生きる

1月25日、日曜日。

今日で田舎の実家に戻って丸二年。この二年間、途方もなく長かったようにも思えるし、途轍もなく短かったようにも思える。不思議なことに、いまだに山形という土地で暮らしているという実感が湧かない。実家という「場所」で暮らしているという感じだ。恐らく、大半の時間を家に篭って生活しているせいだとは思うが。それに、いまだに地域に根差したリアルな人間関係を構築しているとはとても言い難い。むしろ世の中とは、ネットを通して細々と繋がっているという印象の方が強い。今の生活自体がどこかリアリティを欠いている。そもそもが、引退して年金生活を送っている老人でもないのに、毎日何をしようかと頭を悩ませているところが妙だ。ときおり、人生そのものが巨大なモラトリアムに思えてくる。どうも気がつくといかに生きるかということで頭が一杯になり、いかに生活するかということがときどきどこかに行ってしまう。簡単に言えば、「生きる」ということと「生活する」ということが別個に存在しているように錯覚してしまう。これでは混乱してしまって当たり前だ。こんなことだから毎日何をしたらいいのか分からなくなって呆然としてしまったりするのだ。

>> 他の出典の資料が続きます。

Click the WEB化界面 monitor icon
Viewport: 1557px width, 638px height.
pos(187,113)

このあとぐだぐだと書いたが消去。結局のところ、僕には選択肢がない。この実家で暮らしていく以外になく、相場でやっていくしかない。今のところは。これでいいのだと思えるところまでやり切るしかない。たぶん今の僕がやっていることはあながち的外れではない。ただ周りに同じような人がいないだけで。少なくとも借金を背負っていないだけでもありがたいと思わなければならないのだろう。人間、ひとりで生きているとなかなかこれでいいと思えないのは、確認のしようがないからだ。

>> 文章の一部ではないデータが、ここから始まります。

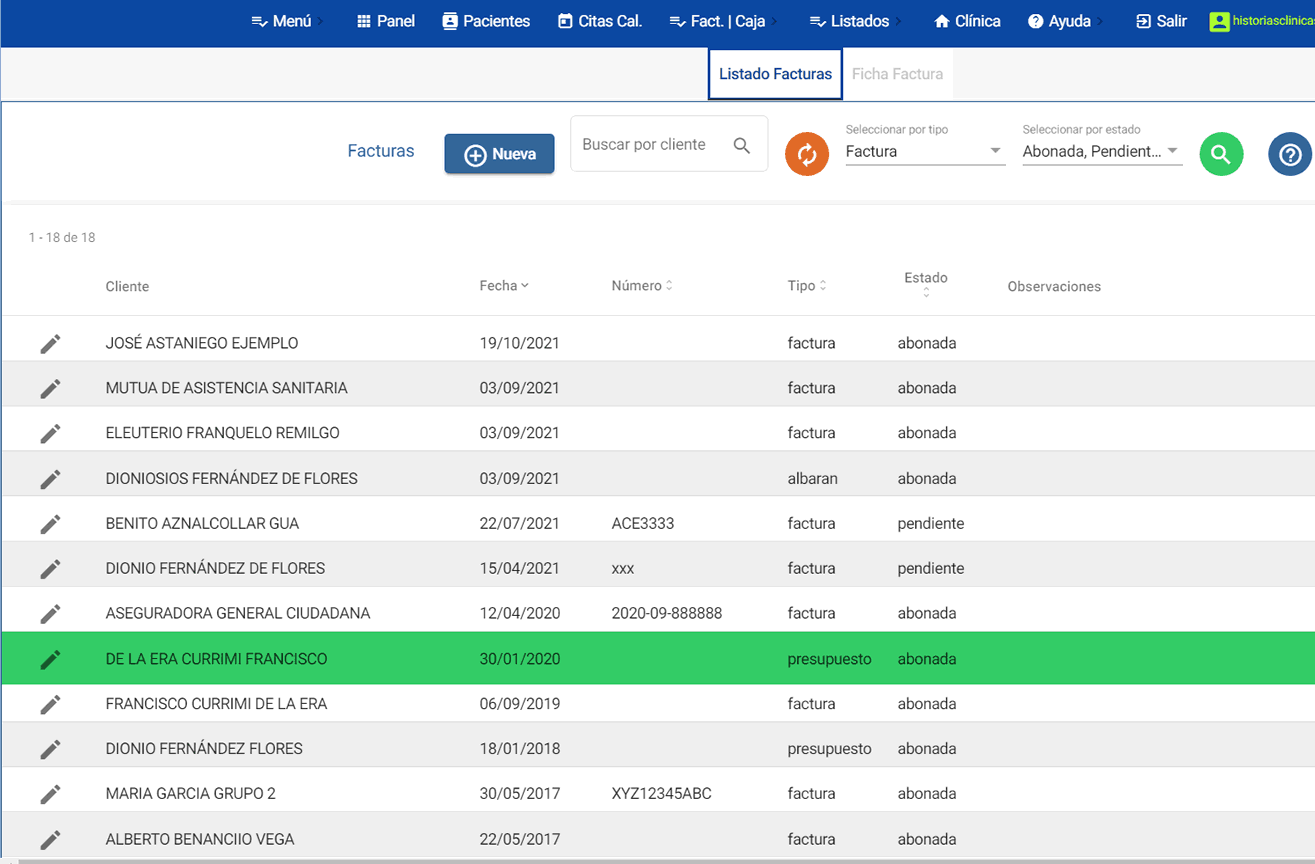Open the 'Seleccionar por tipo' dropdown
This screenshot has width=1315, height=864.
(924, 152)
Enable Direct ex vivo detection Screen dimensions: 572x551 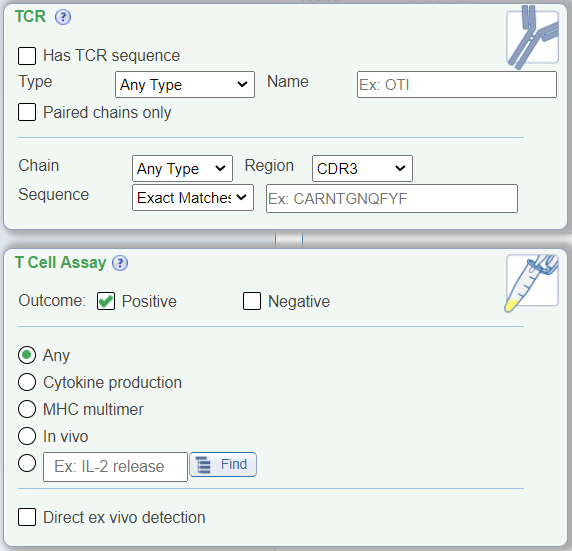point(27,517)
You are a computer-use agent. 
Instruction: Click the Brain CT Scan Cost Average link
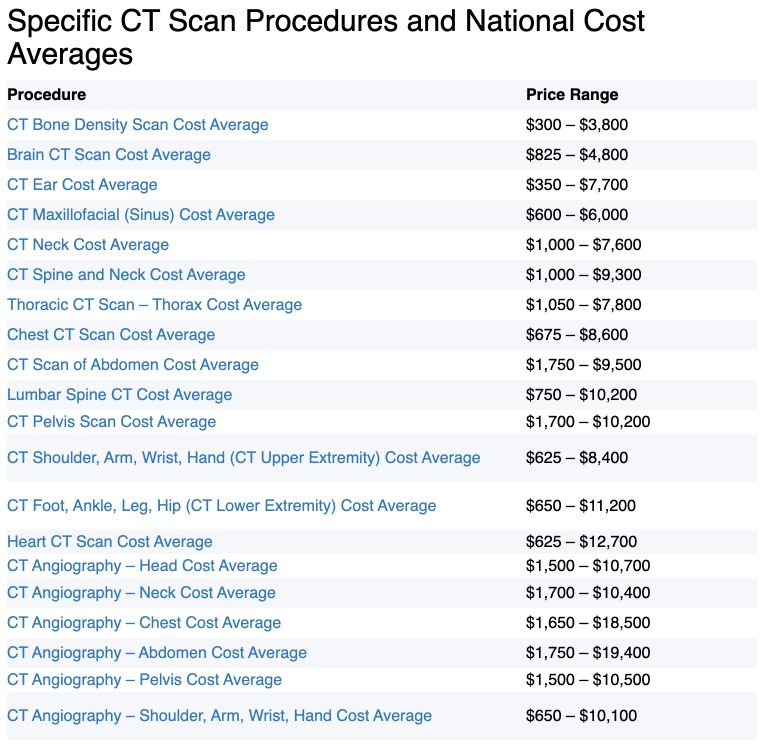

今日はとにかく朝から体調が悪かった。ハナばかりかんでいたし、身体は重く、ひたすら眠気だけが押し寄せてくる。眠気に耐えては挫け、耐えては挫けしているうちに昼を過ぎる。どうにも体調が戻らないので久々にソファに寝転がって本でも読もうと試みるが、結局毛布を被って寝てしまう。目が覚めて洗面所で顔を洗おうとすると、顔色が悪く目の下にクマが出来てどう見ても病人である。自分でも顔が青ざめているのが分かるし、その一方で顔が火照っているような感覚もある。熱でもあるのかもしれないと思って計ってみたが、確かに普段よりは高めだが微熱までもいかない。どうやら風邪気味のようでもあるし、昨夜の酒が抜けていないような感じもある。そのうち、本当にただの具合の悪い人になってしまった。

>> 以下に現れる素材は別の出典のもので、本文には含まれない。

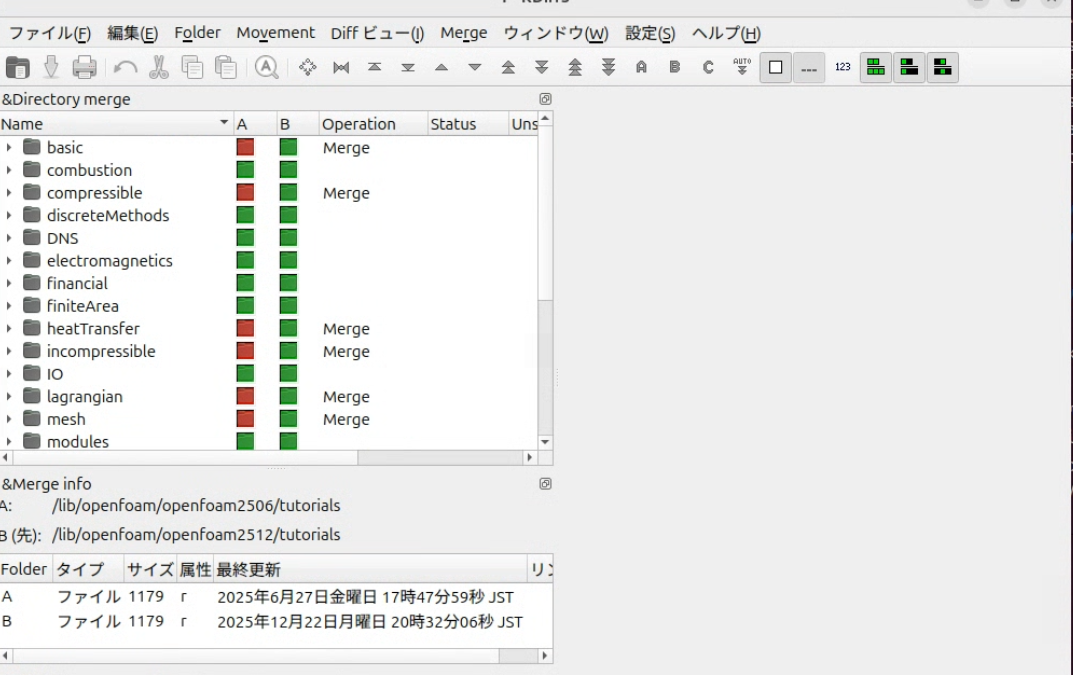Image resolution: width=1073 pixels, height=675 pixels.
Task: Toggle show whitespace characters button
Action: tap(809, 67)
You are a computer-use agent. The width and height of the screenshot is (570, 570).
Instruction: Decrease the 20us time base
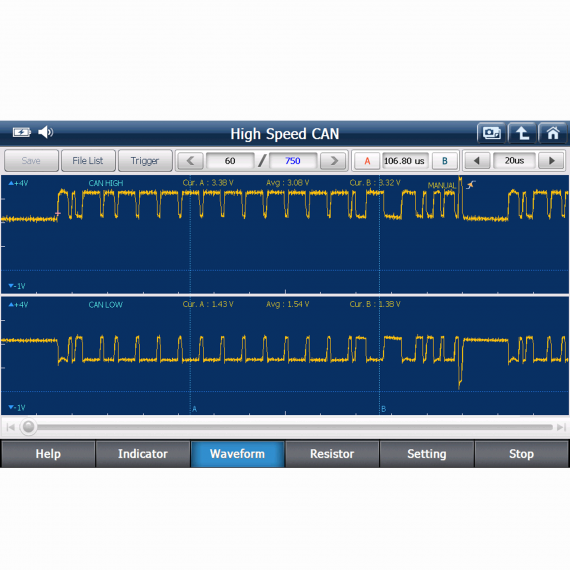coord(477,161)
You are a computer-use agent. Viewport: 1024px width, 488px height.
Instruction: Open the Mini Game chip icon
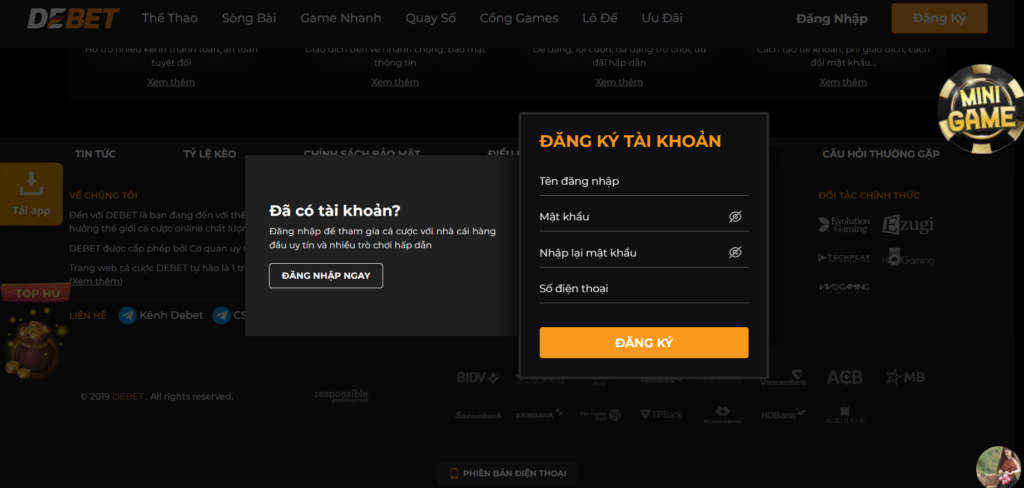pos(980,109)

人間体調が悪いとどうにもならない。僕自身、癌という病気になったわけだが、そんな風に深刻な病気になっても目先の体調が悪くなければまだその場はマシだ。それよりも、体調が悪くて気分が悪く、眠気が酷いとなるとどうしようもない。大体に於いて頭が回らないし身体も動かない。食欲も失せるし何か食事を作る気力すらない。煙草を吸ってもおいしくない。かといって寝てればいいのかというと寝たら寝たでさらに体調が悪い気がしてしまう。

そんなわけだから夕食はどうしようか迷った。米を仕掛ける気力も元気もない。よほど外食をしようかとも考えたがそこまでの食欲もない。結局レトルトのご飯にレトルトのカレーで夕飯を済ませた。食べたら少しはマシになり夜にかけては昔ちょっとメールのやりとりをしていた作家兼女優のブログを読みふける。こうして読むと、人の人生というのもなかなかに面白い。相変わらず彼女、無茶な人生を送っている。こういう人がいるとちょっとほっとする。自分の生き方を多少なりとも肯定できるような気になるから。だが残念ながら彼女よりも僕の方がずっと孤独だ。

昨夜は梅酒で散々酔っ払いながら結局女子ジャンプを最後まで見たのだが、高梨は3位に終わった。今夜も1時から女子ジャンプの中継がある。今夜もどうやら昨夜と同じ展開になりそうだ。今日は高梨に勝って欲しいが。

そんなわけで今日は体調が悪くて予定していた母のところには行けなかった。明日は行けるかな。